There are only three people who live in my house, but all three of us have vastly different preferences when it comes to food. One of us is a former nearly life-long vegetarian who has only conceded to eating meat if it a) hails from the sea, or b) does not in any way resemble something that was once attached to an animal (this means no bones, no skin, and no “chewy bits”). Another one is a human food depository with the metabolic rate of a hummingbird, a person who, if pressed, will only list one single food that falls into the realm of being not entirely favorable (this food is water chestnuts and, really, it’s not that they are regarded as inedible so much as they are simply relegated to the bottom of the list of preferred foods). The third person is a child, and this generally means that the foods most highly regarded by his palette fall into the category of being carbohydrates: bread, pasta, rice, crackers, and fruit.
So what’s a person to do, other than try and conjure up a dish that will be eaten—and, in hope, enjoyed—by all three people? And how does one go about building such a dish? I’ll give you a hint: the first step is pasta.
The second step is butter.
You’d be hard pressed to find a person who doesn’t enjoy the simple pleasures of a basic pasta tossed with a bit of butter, oil, and sharp parmesan cheese. The best thing about pasta bianco (or bianca, depending on who you ask and how much he or she wants to show off a perceived prowess for Italian pronunciation) is that it’s like a building block for any number of dishes one might like to construct.
You start with pasta, cooked al dente with a little bit of the pasta water held off to the side. The sauce starts as gently heated butter or olive oil (or both), perhaps with a bit of garlic and red pepper flakes thrown in.
You can stop there, tossing the pasta with the butter and oil and then adding a satisfying handful of parmesan cheese to the mix, or you can move on, adding flavors and bulking up the dish to see how far you can take things before you meet that good middle ground of having a dish that is still primarily made of pasta (child’s preference), but also bursting with fresh vegetables and crunchy textures (slightly meat-o-phobic former vegetarian’s preference).
The third person, of course, will most likely be happy no matter what, seeing as the dish is plentiful and, you know, made of food, therefore satisfying his basic list of requirements as related to meals and consumption. The best part about this pasta, however, is the fact that it is highly delicious, which is arguably the most important element of any dish, no matter who is eating it.
Garden Spaghetti in a Lemon Butter Sauce
1 lb dried pasta (spaghetti, linguine, or another long variety)

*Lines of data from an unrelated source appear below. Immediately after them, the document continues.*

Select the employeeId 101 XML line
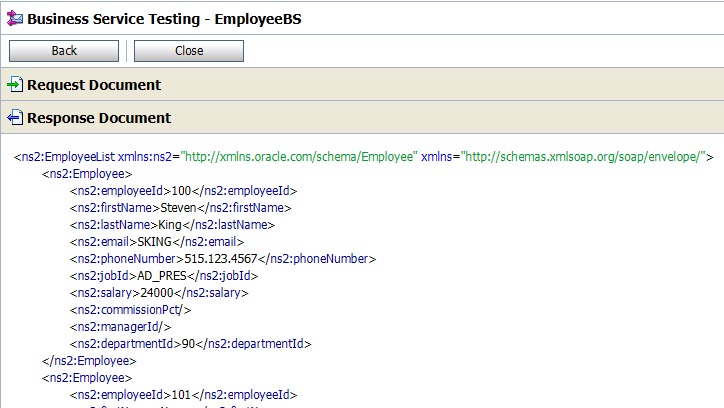Image resolution: width=724 pixels, height=408 pixels. pos(183,395)
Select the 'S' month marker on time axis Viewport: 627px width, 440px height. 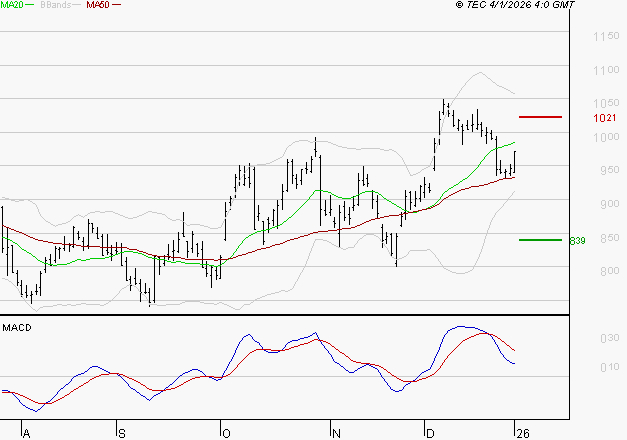point(122,433)
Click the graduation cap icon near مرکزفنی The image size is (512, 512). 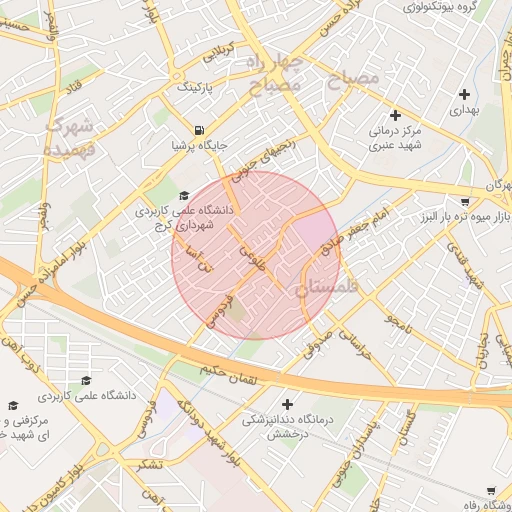13,405
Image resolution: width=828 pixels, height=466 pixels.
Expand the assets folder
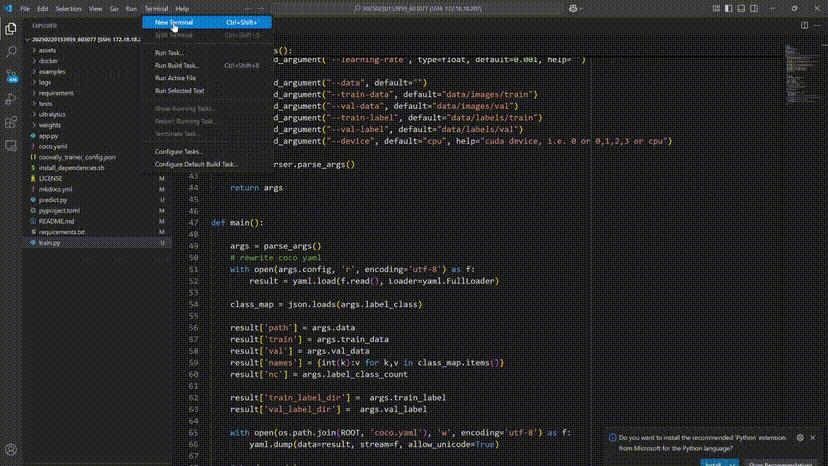click(x=47, y=50)
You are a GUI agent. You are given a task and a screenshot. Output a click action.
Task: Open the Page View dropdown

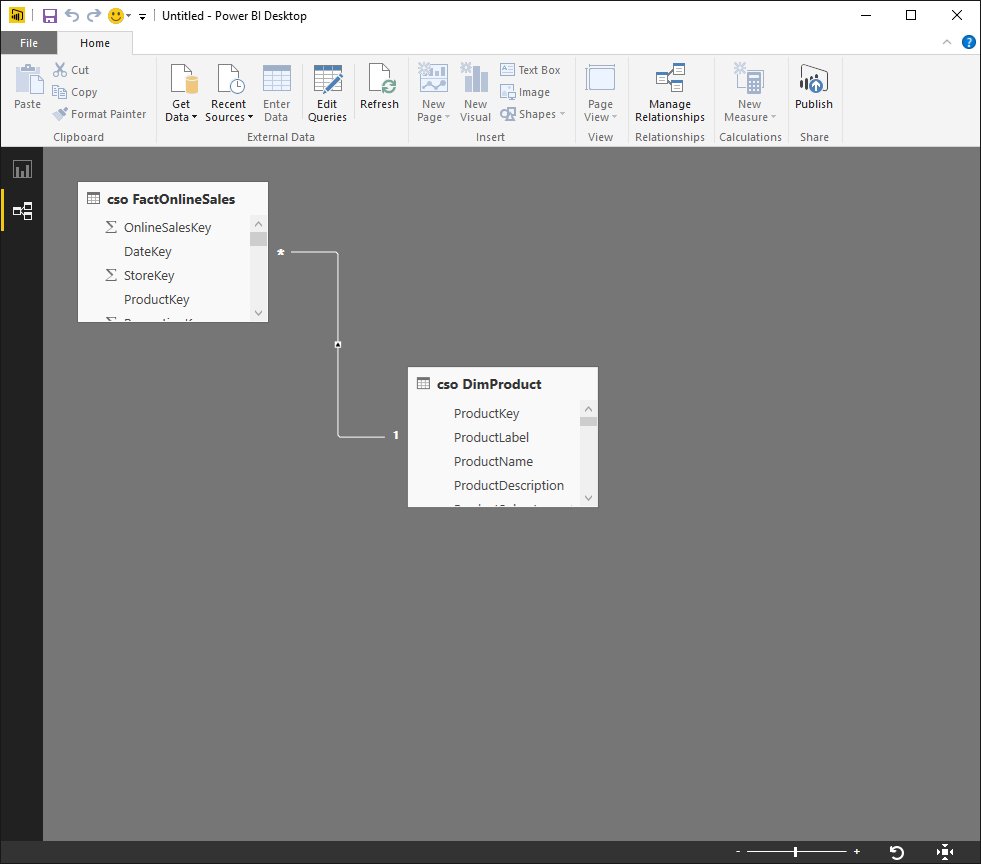(599, 91)

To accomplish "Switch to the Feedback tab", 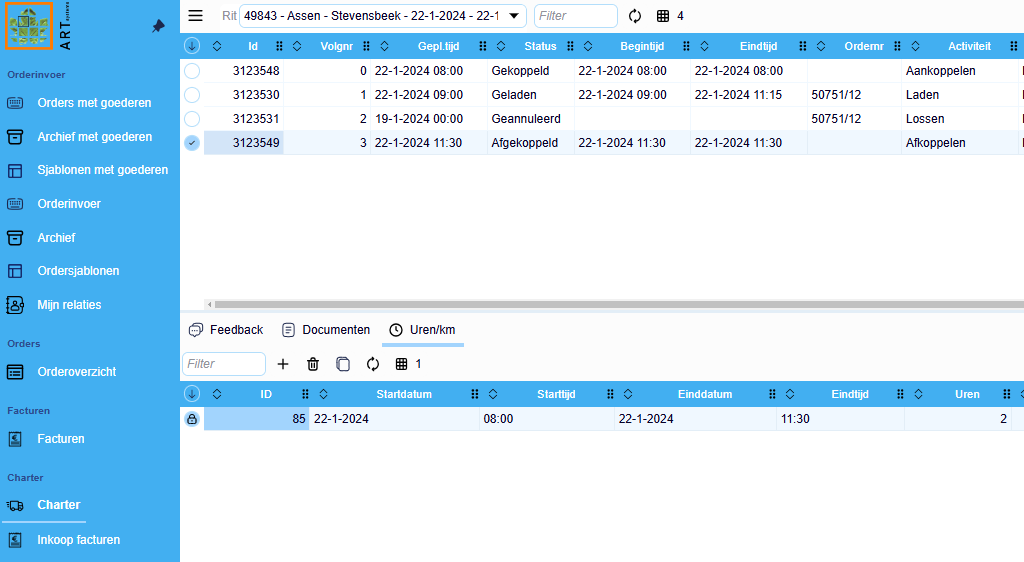I will coord(226,330).
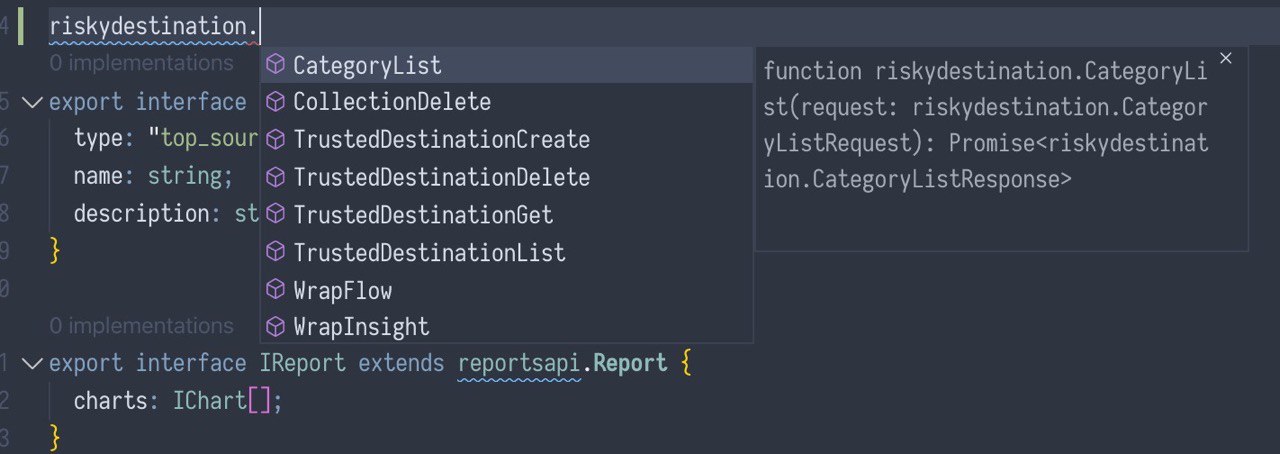Click the reportsapi identifier in the extends clause
The width and height of the screenshot is (1280, 454).
(x=520, y=363)
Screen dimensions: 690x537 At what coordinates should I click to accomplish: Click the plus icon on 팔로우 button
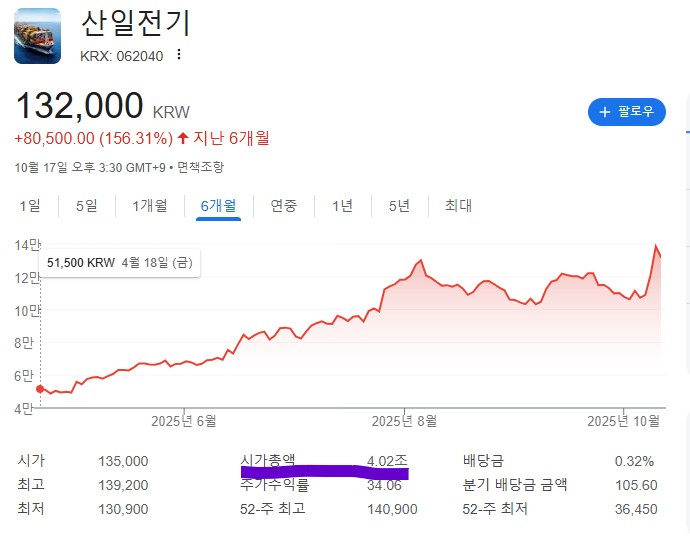point(604,112)
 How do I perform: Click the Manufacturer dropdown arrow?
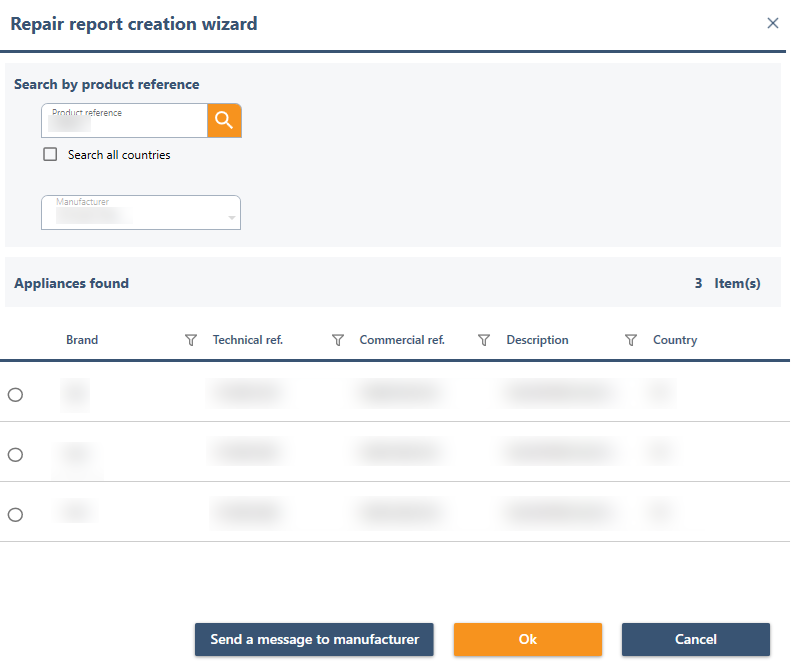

1 lb broccoli, washed and trimmed into long-stemmed florets
1 tablespoon olive oil
3-4 tablespoons butter
2 cloves garlic, smashed and very finely minced
2 lemons, juiced and zested, the zest finely grated or chopped
optional: 1/4 teaspoon red pepper flakes
salt and pepper to taste
6-8 oz fresh spinach, washed and trimmed
1 large handful Italian parsley, trimmed and coarsely chopped
parmesan cheese, for sprinkling
Bring a pot of salted water to a boil, then cook pasta according to package directions. During the last minute of cooking, drop in broccoli florets and briefly swirl around to allow for even distribution and cooking. Drain pasta and broccoli, setting aside 1 cup of pasta cooking water. Return pasta to cooking pot, toss with 1 tablespoon of olive oil to prevent sticking, and set aside.
While the pasta is cooking, melt butter in a small saucepan set over low heat. When butter has melted, add in minced garlic and gently simmer for about one minute, allowing the garlic to release a lovely smell, but being careful not to let it brown. Add in lemon juice and lemon zest, and, if using, red pepper flakes. Carefully simmer for another minute, then remove from heat. Carefully stir in reserved cup of pasta water.
Pour lemon and butter mixture over pasta and broccoli. Toss well to mix. Add salt and pepper to taste.
To serve, place a handful of spinach on a plate, place pasta over spinach, then sprinkle pasta with parmesan cheese and chopped Italian parsley.
This should make 6 large servings for 6 normal people. In my house it serves one adult, one preschooler, and one Perfect Eating Machine, with a modest bit remaining for leftovers.